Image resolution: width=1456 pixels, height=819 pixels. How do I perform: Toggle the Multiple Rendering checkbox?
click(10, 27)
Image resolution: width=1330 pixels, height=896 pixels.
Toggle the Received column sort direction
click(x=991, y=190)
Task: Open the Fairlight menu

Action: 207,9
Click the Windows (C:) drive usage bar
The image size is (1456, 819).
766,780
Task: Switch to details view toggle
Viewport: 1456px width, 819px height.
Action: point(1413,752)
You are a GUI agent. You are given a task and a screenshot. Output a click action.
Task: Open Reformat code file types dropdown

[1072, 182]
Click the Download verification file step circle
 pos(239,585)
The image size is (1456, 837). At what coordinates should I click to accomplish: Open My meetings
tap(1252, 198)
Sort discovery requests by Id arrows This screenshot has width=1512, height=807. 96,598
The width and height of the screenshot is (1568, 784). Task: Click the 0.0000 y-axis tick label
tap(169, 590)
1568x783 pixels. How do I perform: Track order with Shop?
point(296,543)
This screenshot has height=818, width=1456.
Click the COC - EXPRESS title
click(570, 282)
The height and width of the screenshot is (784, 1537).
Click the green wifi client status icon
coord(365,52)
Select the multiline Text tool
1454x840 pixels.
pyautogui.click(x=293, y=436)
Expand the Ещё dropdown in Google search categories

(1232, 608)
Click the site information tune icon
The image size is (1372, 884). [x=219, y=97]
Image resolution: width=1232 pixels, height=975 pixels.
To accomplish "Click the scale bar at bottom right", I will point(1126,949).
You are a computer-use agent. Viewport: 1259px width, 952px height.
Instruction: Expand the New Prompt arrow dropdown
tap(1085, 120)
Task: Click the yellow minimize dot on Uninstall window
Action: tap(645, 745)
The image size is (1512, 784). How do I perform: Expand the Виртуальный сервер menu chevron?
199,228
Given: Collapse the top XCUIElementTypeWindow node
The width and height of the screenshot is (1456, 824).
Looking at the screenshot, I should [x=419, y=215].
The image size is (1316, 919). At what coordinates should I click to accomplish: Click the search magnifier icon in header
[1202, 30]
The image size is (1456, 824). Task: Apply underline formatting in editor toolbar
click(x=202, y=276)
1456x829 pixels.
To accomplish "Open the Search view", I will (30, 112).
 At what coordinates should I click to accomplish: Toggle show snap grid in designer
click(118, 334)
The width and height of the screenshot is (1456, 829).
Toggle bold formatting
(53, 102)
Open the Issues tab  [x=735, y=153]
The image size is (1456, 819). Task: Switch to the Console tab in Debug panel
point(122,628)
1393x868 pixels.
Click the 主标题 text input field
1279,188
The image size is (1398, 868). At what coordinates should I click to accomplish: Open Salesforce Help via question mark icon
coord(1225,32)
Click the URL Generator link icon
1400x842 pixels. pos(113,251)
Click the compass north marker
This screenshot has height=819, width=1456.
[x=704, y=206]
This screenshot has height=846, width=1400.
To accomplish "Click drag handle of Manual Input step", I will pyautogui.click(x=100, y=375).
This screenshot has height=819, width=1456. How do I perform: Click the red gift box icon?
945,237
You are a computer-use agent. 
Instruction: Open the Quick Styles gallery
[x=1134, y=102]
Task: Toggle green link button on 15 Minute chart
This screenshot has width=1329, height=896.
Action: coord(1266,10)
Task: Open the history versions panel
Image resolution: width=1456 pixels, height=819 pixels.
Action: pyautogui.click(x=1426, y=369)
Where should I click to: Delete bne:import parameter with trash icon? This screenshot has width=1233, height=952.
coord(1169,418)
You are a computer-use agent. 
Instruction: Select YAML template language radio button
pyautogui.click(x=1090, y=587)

PROBLEM DESCRIPTION. Write down all of the records again, word for word.

REPLY.
Image resolution: width=1456 pixels, height=819 pixels. How do I perform: Toggle the Multiple Rendering checkbox?
click(10, 27)
Image resolution: width=1330 pixels, height=896 pixels.
Toggle the Received column sort direction
click(x=991, y=190)
Task: Open the Fairlight menu

Action: 207,9
Click the Windows (C:) drive usage bar
The image size is (1456, 819).
766,780
Task: Switch to details view toggle
Viewport: 1456px width, 819px height.
Action: point(1413,752)
You are a GUI agent. You are given a task and a screenshot. Output a click action.
Task: Open Reformat code file types dropdown

[1072, 182]
Click the Download verification file step circle
 pos(239,585)
The image size is (1456, 837). At what coordinates should I click to accomplish: Open My meetings
tap(1252, 198)
Sort discovery requests by Id arrows This screenshot has width=1512, height=807. 96,598
The width and height of the screenshot is (1568, 784). Task: Click the 0.0000 y-axis tick label
tap(169, 590)
1568x783 pixels. How do I perform: Track order with Shop?
point(296,543)
This screenshot has height=818, width=1456.
Click the COC - EXPRESS title
click(570, 282)
The height and width of the screenshot is (784, 1537).
Click the green wifi client status icon
coord(365,52)
Select the multiline Text tool
1454x840 pixels.
pyautogui.click(x=293, y=436)
Expand the Ещё dropdown in Google search categories

(1232, 608)
Click the site information tune icon
The image size is (1372, 884). [x=219, y=97]
Image resolution: width=1232 pixels, height=975 pixels.
To accomplish "Click the scale bar at bottom right", I will point(1126,949).
You are a computer-use agent. Viewport: 1259px width, 952px height.
Instruction: Expand the New Prompt arrow dropdown
tap(1085, 120)
Task: Click the yellow minimize dot on Uninstall window
Action: tap(645, 745)
The image size is (1512, 784). How do I perform: Expand the Виртуальный сервер menu chevron?
199,228
Given: Collapse the top XCUIElementTypeWindow node
The width and height of the screenshot is (1456, 824).
Looking at the screenshot, I should [x=419, y=215].
The image size is (1316, 919). At what coordinates should I click to accomplish: Click the search magnifier icon in header
[1202, 30]
The image size is (1456, 824). Task: Apply underline formatting in editor toolbar
click(x=202, y=276)
1456x829 pixels.
To accomplish "Open the Search view", I will (30, 112).
 At what coordinates should I click to accomplish: Toggle show snap grid in designer
click(118, 334)
The width and height of the screenshot is (1456, 829).
Toggle bold formatting
(53, 102)
Open the Issues tab  [x=735, y=153]
The image size is (1456, 819). Task: Switch to the Console tab in Debug panel
point(122,628)
1393x868 pixels.
Click the 主标题 text input field
1279,188
The image size is (1398, 868). At what coordinates should I click to accomplish: Open Salesforce Help via question mark icon
coord(1225,32)
Click the URL Generator link icon
1400x842 pixels. pos(113,251)
Click the compass north marker
This screenshot has height=819, width=1456.
[x=704, y=206]
This screenshot has height=846, width=1400.
To accomplish "Click drag handle of Manual Input step", I will pyautogui.click(x=100, y=375).
This screenshot has height=819, width=1456. How do I perform: Click the red gift box icon?
945,237
You are a computer-use agent. 
Instruction: Open the Quick Styles gallery
[x=1134, y=102]
Task: Toggle green link button on 15 Minute chart
This screenshot has width=1329, height=896.
Action: coord(1266,10)
Task: Open the history versions panel
Image resolution: width=1456 pixels, height=819 pixels.
Action: pyautogui.click(x=1426, y=369)
Where should I click to: Delete bne:import parameter with trash icon? This screenshot has width=1233, height=952.
coord(1169,418)
You are a computer-use agent. 
Instruction: Select YAML template language radio button
pyautogui.click(x=1090, y=587)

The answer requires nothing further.